(Saved entries)
------------------------------------------------------------------------

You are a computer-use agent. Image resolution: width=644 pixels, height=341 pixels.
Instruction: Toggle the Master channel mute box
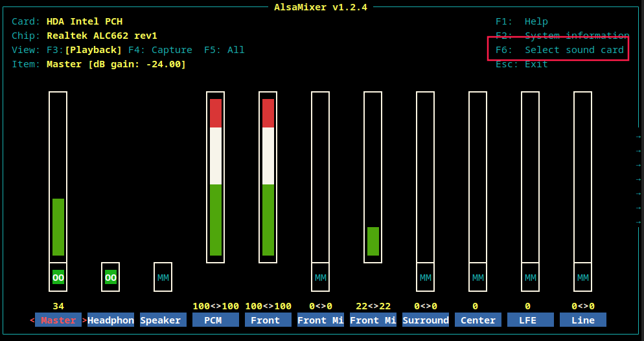(x=58, y=278)
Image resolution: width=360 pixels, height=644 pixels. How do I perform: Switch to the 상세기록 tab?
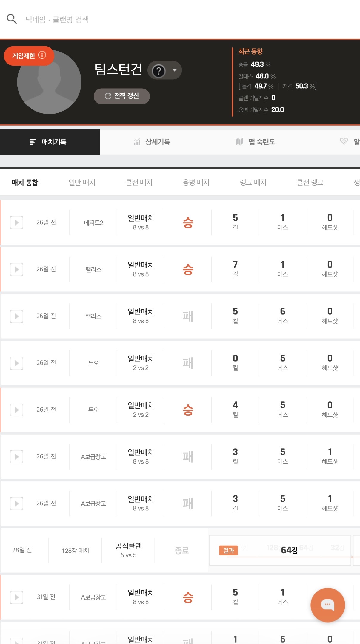[x=152, y=142]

------------------------------------------------------------------------

§ ACTION ITEM: The expected output is every entry, retyped exactly, with all pictures removed.

§ SOLUTION TO THIS PROBLEM:
You are a computer-use agent. Image resolution: width=644 pixels, height=341 pixels.
Instruction: Toggle the Master channel mute box
(x=58, y=278)
Image resolution: width=360 pixels, height=644 pixels. How do I perform: Switch to the 상세기록 tab?
[x=152, y=142]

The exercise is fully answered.